Die Empörung der Union über den neuen Linken-Chef ist völlig überzogen. Sie soll davon ablenken, dass sie selbst in der Tat immer weiter nach rechts rutscht.
Unionsfraktion im Empörungsmodus: Der Bundestag soll jetzt auf ihren Wunsch über Pantisanos Äußerungen diskutieren
Michael Kappeler/dpa
D ie Aussage des neuen Linken-Chefs Luigi Pantisano, es gebe keinen Unterschied mehr zwischen der Union und der AfD, war unglücklich und falsch. Nein, die Politik der CDU ist nicht „faschistisch“ – auch wenn ihr Migrationskurs an die Grenzen der Rechtsstaatlichkeit geht, CDU-Fraktionschef Jens Spahn an Geheimtreffen des rechtsextremen Tech-Milliardärs Peter Thiel teilnimmt und manche im Osten mit der AfD liebäugeln. Pantisano hat sich inzwischen für seinen verbalen Fehltritt entschuldigt, und damit könnte man es gut sein lassen.

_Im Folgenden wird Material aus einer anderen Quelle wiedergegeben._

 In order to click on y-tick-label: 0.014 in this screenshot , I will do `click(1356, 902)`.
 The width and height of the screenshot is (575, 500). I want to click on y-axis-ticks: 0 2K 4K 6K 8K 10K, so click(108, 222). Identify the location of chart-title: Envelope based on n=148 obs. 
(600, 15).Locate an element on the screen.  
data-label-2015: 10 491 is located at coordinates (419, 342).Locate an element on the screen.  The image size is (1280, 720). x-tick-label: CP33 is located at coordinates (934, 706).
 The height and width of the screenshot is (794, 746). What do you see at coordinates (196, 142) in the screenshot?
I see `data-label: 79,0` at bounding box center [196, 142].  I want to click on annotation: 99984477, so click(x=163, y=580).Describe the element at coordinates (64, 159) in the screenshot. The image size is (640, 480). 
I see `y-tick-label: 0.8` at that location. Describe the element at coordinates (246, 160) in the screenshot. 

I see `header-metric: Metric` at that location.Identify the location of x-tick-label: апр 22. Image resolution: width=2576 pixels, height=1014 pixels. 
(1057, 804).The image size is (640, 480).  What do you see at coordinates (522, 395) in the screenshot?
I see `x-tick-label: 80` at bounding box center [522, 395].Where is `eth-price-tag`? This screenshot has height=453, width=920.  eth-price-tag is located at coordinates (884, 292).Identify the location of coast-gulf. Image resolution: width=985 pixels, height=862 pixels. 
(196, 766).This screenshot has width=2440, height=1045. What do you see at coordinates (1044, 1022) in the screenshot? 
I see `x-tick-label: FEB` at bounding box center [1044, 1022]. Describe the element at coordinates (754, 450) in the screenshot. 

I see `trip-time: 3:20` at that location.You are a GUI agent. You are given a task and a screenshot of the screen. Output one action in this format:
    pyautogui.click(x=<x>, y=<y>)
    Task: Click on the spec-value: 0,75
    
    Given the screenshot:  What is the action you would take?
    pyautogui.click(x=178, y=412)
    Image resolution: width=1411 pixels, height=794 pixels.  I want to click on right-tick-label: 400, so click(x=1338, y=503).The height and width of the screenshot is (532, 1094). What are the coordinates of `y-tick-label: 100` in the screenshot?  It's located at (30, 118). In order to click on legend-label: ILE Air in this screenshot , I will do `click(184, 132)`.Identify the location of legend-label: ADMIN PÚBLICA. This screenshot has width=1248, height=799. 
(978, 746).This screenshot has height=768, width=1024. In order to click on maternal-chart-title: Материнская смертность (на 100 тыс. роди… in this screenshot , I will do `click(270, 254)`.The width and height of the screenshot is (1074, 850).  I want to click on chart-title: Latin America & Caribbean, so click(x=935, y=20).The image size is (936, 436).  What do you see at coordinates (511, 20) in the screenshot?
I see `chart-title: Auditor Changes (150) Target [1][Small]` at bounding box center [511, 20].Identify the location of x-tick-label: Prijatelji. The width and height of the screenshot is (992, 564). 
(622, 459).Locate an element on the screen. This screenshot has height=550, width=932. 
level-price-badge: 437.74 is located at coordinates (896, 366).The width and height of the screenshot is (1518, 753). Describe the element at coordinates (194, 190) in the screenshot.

Nicht aber die Union. CDU-Generalsekretär Carsten Linnemann lehnt die Entschuldigung des neuen Linken-Chefs; mehrere Unionsgranden fordern gar Pantisanos Rücktritt. Dieser Theaterdonner soll davon ablenken, dass die Union in der Tat immer weiter nach rechts rutscht. Das Entsetzen darüber, dass sie sich mit ihrer rabiaten Migrationspolitik zum „Steigbügelhalter“ der Rechtsextremen macht, wie es Heidi Reichinnek in ihrer berühmten „Brandmauer“-Rede vor der Wahl ausdrückte, hat der Linken enormen Zulauf beschert.